Selected excerpt:
I OCCASIONALLY delude myself that I have an eye for a bargain. I do not. What I do have is the ability to read price tags and think, “Oh, that’s cheap,” without going on to conclude that cheap things are generally cheap because they are not very good.
So when I saw that I could buy two pairs of Chelsea boots – one black, one brown – for £40, I did not do what you would do, ie, shake my head and think, “Can you imagine the mug who would buy those?” Instead, I bought them. And I wore them.
And in the beginning, it went quite well. They were comfortable and springy, with a satisfying cushioned thump of a footstep, and I walked with the gait of a much younger man, the sort of man who would turn heads on Carnaby Street and feature in a moody monochrome photo shoot in a derelict factory for GQ.
But when I was removing the brown boots, the right heel detached itself. I do not know what the manufacturer had used to affix the heel to the upper, but, judging by the evidence, it appeared to have been the adhesive used on Post-It notes. Never mind, I thought. Dodgy batch. At least I still have my black boots.
I suppose I must have worn the black boots about 15 times. I don’t keep a record of these things, but I know when I bought them and can extrapolate.
And then it happened.
I was leaving the Liverpool Daily Post Hyperdome after a long day of being paid to be me, and I could hear the pleasingly cushioned thump-thump- thump-thump of my footsteps.
I left the building. Thump-thump-thump- thump. I crossed the road. Thump-thump-thump- thump. I mounted the pavement. Thump-thump- thump-thudump.
Thudump, I thought? I looked at my right heel. It was hanging off, like a broken exhaust.

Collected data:

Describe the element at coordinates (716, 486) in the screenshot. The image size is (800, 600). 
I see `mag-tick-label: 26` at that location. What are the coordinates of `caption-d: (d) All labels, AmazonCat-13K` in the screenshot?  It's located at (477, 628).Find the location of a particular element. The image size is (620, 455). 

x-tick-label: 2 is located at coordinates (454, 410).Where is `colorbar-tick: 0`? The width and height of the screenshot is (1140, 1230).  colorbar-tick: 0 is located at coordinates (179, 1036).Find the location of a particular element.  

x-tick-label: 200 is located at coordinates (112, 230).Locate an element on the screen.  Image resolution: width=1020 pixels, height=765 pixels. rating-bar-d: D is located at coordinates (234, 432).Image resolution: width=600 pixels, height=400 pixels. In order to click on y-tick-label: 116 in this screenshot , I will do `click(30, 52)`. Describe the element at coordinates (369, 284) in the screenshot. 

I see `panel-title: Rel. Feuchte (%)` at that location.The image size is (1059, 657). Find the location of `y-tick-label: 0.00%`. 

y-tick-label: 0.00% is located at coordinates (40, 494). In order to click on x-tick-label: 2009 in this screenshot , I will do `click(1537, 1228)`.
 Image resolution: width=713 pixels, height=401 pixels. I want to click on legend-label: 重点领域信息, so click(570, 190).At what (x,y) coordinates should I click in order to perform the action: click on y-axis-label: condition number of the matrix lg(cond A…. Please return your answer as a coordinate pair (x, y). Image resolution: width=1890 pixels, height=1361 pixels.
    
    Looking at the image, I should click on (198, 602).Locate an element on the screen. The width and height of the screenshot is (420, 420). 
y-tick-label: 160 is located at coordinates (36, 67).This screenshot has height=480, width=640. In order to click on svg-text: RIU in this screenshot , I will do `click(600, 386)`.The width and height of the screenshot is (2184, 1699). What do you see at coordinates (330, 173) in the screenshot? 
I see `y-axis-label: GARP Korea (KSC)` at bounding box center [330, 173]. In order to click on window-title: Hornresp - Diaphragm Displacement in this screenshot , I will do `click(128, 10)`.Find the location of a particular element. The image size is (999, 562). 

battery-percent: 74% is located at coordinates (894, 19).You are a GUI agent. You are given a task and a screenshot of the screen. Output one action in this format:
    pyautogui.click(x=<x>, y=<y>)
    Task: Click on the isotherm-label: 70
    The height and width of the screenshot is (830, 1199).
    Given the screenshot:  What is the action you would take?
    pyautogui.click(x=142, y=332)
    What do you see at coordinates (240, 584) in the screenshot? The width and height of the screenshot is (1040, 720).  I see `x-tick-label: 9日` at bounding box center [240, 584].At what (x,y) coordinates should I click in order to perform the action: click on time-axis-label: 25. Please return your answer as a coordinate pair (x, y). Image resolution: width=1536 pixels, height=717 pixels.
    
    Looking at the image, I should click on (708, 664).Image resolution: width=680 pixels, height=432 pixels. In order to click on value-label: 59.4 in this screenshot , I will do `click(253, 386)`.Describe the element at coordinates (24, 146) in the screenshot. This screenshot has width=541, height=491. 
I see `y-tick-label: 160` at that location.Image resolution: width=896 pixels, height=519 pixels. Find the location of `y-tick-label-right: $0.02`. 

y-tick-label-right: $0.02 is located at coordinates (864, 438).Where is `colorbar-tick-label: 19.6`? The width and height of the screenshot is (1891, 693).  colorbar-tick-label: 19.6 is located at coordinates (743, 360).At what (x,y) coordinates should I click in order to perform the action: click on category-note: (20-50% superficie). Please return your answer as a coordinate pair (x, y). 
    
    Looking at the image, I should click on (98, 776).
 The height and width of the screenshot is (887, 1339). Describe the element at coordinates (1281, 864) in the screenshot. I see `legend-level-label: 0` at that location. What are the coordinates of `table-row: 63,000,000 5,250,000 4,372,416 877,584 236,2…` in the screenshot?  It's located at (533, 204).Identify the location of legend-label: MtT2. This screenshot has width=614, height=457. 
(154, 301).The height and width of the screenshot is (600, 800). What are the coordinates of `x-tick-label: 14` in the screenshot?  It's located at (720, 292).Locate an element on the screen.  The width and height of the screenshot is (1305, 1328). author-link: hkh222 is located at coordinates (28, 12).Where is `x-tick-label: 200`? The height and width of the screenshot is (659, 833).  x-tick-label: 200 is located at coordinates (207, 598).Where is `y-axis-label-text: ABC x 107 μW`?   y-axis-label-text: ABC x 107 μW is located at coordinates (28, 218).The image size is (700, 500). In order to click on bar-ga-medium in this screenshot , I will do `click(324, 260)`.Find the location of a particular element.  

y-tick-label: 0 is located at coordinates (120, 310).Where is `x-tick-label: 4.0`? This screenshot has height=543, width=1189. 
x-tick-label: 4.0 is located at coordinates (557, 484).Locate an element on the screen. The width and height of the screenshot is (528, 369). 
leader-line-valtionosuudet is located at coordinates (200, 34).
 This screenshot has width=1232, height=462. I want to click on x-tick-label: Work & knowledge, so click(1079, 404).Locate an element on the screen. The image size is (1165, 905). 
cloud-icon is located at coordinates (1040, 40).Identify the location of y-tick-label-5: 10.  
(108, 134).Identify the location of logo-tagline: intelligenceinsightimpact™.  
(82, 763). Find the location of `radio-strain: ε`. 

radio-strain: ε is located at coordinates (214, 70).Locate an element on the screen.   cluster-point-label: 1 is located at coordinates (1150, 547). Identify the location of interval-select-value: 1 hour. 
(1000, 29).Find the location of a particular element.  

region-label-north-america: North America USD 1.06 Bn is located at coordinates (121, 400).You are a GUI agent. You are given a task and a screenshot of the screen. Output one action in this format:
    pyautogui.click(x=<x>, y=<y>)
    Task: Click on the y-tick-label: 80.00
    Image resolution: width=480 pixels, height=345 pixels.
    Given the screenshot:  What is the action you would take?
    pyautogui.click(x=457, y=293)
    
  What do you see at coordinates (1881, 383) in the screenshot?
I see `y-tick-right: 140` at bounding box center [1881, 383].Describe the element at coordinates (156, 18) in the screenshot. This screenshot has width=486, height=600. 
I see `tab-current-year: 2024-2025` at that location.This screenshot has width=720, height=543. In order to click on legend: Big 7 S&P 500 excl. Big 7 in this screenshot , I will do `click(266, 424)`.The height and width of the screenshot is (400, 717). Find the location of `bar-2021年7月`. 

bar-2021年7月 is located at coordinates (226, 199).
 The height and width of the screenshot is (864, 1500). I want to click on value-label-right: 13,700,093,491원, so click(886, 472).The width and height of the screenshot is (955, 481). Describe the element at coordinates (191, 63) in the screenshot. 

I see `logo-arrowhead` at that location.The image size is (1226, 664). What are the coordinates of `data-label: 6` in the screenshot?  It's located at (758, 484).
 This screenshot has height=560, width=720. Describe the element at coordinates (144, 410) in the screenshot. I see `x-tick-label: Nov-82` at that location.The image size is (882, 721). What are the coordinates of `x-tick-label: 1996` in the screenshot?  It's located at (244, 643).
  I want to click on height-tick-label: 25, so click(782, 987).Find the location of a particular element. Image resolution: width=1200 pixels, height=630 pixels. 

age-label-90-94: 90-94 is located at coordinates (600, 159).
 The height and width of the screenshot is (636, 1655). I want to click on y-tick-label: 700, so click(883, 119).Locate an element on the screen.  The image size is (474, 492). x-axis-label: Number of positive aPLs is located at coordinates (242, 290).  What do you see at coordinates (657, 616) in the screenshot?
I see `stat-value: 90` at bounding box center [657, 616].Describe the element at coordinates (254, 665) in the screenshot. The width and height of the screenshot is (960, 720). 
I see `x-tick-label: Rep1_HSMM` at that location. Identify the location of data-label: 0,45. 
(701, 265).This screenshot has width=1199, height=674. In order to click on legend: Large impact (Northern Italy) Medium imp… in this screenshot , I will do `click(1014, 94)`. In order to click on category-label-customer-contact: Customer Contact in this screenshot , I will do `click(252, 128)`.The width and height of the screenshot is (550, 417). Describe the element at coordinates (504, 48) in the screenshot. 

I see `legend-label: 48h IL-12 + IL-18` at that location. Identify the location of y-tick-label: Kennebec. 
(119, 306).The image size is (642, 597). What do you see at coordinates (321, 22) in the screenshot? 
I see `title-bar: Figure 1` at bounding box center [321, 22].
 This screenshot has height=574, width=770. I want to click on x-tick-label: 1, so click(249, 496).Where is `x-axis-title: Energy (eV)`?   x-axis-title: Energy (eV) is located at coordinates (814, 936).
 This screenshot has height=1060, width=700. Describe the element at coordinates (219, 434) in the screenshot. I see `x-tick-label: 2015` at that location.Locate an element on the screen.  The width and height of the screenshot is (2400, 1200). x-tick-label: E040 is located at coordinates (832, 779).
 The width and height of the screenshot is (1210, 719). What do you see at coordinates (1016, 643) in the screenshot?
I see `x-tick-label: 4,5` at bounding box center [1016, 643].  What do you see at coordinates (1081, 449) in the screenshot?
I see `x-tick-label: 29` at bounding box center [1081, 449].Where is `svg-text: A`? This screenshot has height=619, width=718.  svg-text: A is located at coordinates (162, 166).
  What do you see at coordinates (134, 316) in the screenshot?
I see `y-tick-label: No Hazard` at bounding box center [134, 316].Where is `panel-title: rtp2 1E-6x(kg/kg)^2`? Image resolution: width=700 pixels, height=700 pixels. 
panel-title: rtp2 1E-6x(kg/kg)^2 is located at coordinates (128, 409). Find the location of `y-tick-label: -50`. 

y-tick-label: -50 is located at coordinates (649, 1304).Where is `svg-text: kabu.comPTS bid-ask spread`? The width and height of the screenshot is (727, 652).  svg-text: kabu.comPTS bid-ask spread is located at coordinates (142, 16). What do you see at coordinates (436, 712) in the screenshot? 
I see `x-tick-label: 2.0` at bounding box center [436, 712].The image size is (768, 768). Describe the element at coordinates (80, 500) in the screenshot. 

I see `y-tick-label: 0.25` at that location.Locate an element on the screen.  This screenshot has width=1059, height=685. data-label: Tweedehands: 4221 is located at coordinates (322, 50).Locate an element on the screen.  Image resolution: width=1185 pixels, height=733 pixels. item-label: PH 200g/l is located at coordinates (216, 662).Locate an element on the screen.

What you will do:
1. Summarize the column about the cheap Chelsea boots in two sentences.
2. According to the boot column, what adhesive did the manufacturer appear to have used to attach the heel to the upper?
3. Write the next part of the column about the Chelsea boots, picking up after the last sentence.

Numbered responses:
1. The writer bought two pairs of Chelsea boots, one black and one brown, for £40 and at first found them comfortable and springy. Then the right heel came off the brown pair, and after about 15 wearings the right heel of the black pair was left hanging off as the writer walked away from the Liverpool Daily Post Hyperdome.

2. The adhesive used on Post-It notes.

3.
At first, I was angry. Did the shoe manufacturer actually build the boots so that they would disintegrate after 15 uses?
Which evil mastermind would come up with a plan like that? Lord Sugar? It is not as if I were giving them unwarranted punishment, I hadn’t been up Snowdon in them, or walked across hot coals. I’d only been to Tesco in them three times. Did they toss a coin to decide if they’d stick the heel on with a Pritt Stick or Blu-Tack? I bet they were all laughing at me, and the other dupes who had shelled out twenty quid.
But anger would get me nowhere. It was my feet that would have to get me somewhere, specifically home. And I had a dodgy boot. I had to find a way of crossing the city centre without my footwear malfunction being observed. This was not my fault, but a casual observer might have concluded that I was the sort of idiot who buys cheap shoes.
I started to walk, but not normally, as perhaps you would walk.
Imagine walking wearing flip-flops.
Now imagine replacing the left flip-flop with a heavy, if pleasingly cushioned, boot and continue walking.
Now imagine attempting to conceal the fact that you are wearing a flip-flop as you walk. It would sound a little like this – thump-shuffle- thump-shuffle – and it would look exactly as you imagine. I was walking with a limp, the likes of which the world had never before seen.
And, instead of provoking derision for being the sort of idiot who buys cheap shoes, I actually detected tenderness in the eyes of passers-by. Shrapnel wound, they would probably have speculated.
So now I was taking sympathy which should have been spent on the genuinely physically lame, instead of on the genuinely morally lame. I was in a very dark place, even darker than a branch of Hollister during a power cut.
I made my decision. And so I walked with my head held high, with a thump-thudump- thump-thudump, all the way home. It was excruciating, but humiliation beats guilt every time.
Still, 40 quid for two pairs of boots!